Problem to solve: The answer is all of the entries below, repeated exactly and free of pictures.

Input data:
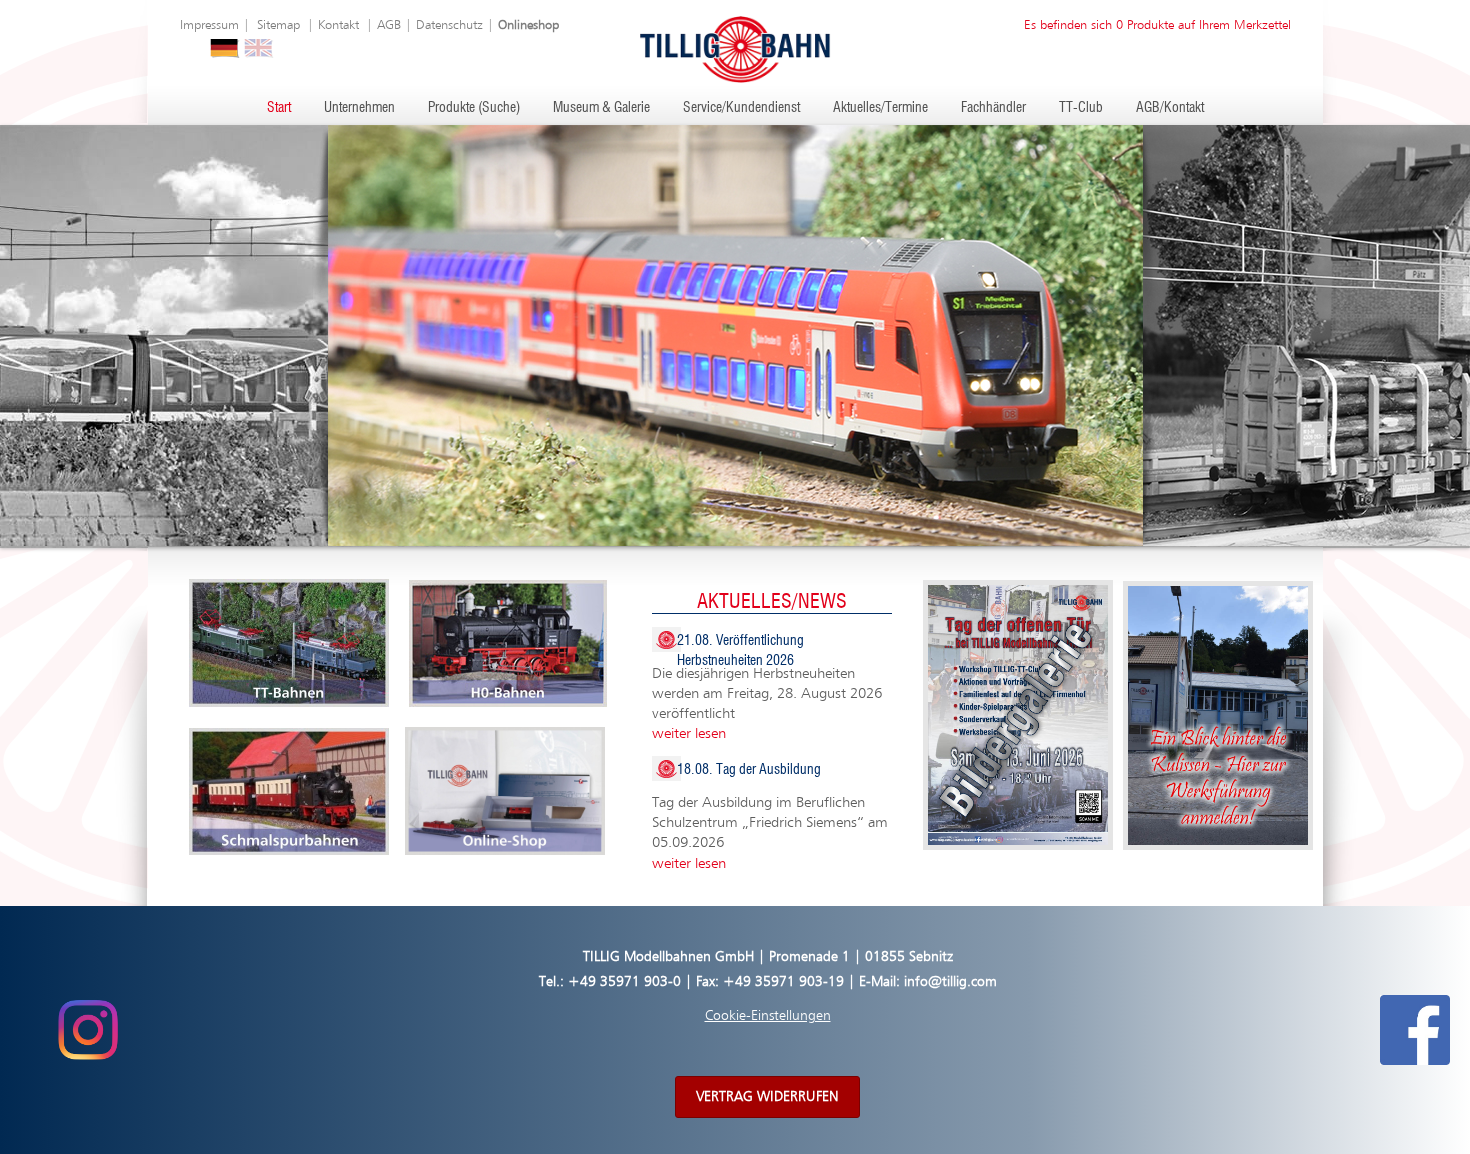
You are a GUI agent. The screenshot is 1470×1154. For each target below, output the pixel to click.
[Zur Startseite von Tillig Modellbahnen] (735, 48)
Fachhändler (993, 108)
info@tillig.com (950, 982)
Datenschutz (449, 25)
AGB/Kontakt (1170, 108)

Task answer:
You are a GUI agent. The screenshot is 1470×1154. For each target below, output the pixel to click.
[Zur Startseite von Tillig Modellbahnen] (735, 48)
Fachhändler (993, 108)
info@tillig.com (950, 982)
Datenschutz (449, 25)
AGB/Kontakt (1170, 108)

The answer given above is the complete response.